A lógica capitalista desde sempre tende a reduzir tudo a bens para fomentar a engrenagem do mercado. Coisas, símbolos, emoções, pessoas, tudo entra no caldo do capital como uma única e mesma realidade: bens de consumo. Tudo está aí para ser comprado e vendido, sem limites, sem censuras, sem regulação. Qual a diferença entre vender o corpo diariamente para sobreviver e vender a virgindade. A diferença é que no primeiro caso trata-se de pessoas, em sua imensa maioria, excluídas da prometida distribuição de riquezas criadas pelo mercado, e que vê na prostituição uma forma viável (ao meu ver equivocada) de sobrevivência.

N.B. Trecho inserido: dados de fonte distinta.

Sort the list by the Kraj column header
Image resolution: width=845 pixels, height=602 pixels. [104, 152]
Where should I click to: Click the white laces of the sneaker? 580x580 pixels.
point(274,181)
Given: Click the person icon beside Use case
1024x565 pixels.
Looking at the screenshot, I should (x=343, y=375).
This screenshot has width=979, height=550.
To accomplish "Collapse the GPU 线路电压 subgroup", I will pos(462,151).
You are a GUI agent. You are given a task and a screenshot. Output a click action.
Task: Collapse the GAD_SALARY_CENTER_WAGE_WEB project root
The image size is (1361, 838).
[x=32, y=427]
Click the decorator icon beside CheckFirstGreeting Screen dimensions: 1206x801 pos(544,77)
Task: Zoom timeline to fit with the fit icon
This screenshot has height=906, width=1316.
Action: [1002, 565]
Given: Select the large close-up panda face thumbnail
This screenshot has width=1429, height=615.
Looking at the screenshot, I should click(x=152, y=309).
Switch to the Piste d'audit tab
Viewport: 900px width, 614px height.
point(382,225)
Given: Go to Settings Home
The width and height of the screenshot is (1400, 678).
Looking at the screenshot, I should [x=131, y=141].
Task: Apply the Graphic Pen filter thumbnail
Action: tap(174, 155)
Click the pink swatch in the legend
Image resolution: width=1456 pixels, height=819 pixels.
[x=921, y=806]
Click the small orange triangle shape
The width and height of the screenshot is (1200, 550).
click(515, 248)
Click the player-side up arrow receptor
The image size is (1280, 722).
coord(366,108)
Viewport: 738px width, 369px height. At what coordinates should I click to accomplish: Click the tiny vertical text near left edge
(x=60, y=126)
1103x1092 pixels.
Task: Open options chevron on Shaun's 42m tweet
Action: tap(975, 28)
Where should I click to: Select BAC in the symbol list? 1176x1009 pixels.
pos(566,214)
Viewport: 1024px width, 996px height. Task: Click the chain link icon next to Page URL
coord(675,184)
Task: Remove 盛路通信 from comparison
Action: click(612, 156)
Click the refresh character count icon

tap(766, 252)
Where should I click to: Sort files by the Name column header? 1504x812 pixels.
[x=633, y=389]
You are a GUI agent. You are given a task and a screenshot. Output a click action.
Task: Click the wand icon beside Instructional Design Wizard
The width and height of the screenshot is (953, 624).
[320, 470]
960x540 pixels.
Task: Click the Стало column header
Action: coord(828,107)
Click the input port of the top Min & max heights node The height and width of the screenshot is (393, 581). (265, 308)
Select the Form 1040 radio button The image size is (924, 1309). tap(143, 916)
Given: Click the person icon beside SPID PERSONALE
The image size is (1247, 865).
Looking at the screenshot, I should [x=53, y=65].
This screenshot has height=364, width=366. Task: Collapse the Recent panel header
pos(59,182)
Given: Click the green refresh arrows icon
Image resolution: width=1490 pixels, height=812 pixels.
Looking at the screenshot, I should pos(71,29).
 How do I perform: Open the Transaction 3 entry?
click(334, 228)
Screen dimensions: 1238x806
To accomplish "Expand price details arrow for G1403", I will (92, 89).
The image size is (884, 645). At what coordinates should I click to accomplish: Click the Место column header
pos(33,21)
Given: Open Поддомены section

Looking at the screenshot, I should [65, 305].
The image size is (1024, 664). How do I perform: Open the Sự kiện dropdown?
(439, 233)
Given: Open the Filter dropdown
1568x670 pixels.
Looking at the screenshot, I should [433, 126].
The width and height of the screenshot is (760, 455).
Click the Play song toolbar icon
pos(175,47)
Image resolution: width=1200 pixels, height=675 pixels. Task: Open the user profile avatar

Ao passo que no segundo caso trata-se de uma dondoca de classe média que vê uma ótima oportunidade de negócio ao mexer com as fantasias sexuais de pervertidos milionários. No fim das contas, é a mais límpida conseqüência de uma sociedade que optou por uma forma de vida gerida pela ganância, pelo vale tudo, pelo laissez-faire, pelo mercado total e irrestrito.
Antes de encerrar é preciso que manifeste minha preocupação com soluções religiosas para tal fato. Interpretar esse estado de coisas como conseqüência do pecado, mesmo sendo parte da verdade, não faz justiça ao todo da realidade analisada. Mesmo enquanto pecadores, Deus nos incumbiu de construirmos um mundo mais humano e justo. Muita coisa passa pelas nossas escolhas pessoais e coletivas. Se vamos aderir e reforçar essa lógica mercadológica que reduz pessoas a coisas ou se vamos resistir a tentação do lucro a todo custo e valorizar sobretudo o ser humano em sua relação com a natureza. Se veremos o corpo como produto e fim em si mesmo ou se entenderemos que o corpo é parte da criação divina e dimensão por onde muitas das ações de Deus se manifestam. Se vamos continuar vivendo como se tudo que existe seja essa frágil e efêmera vida que levamos agora ou se reconheceremos que Deus nos fez sonhar com uma realidade diferente desta e que somos, juntamente com o Criador, co-artífices desse projeto. Se vamos dar audiência à espetacularização da barbárie como no caso desse julgamento do desaparecimento da jovem Eliza Samudio ou se vamos reencantar a vida e entendê-la como sagrada como nos ensinou o Senhor Jesus.
Afinal, “de que adianta ao homem ganhar o mundo inteiro e perder a sua alma?”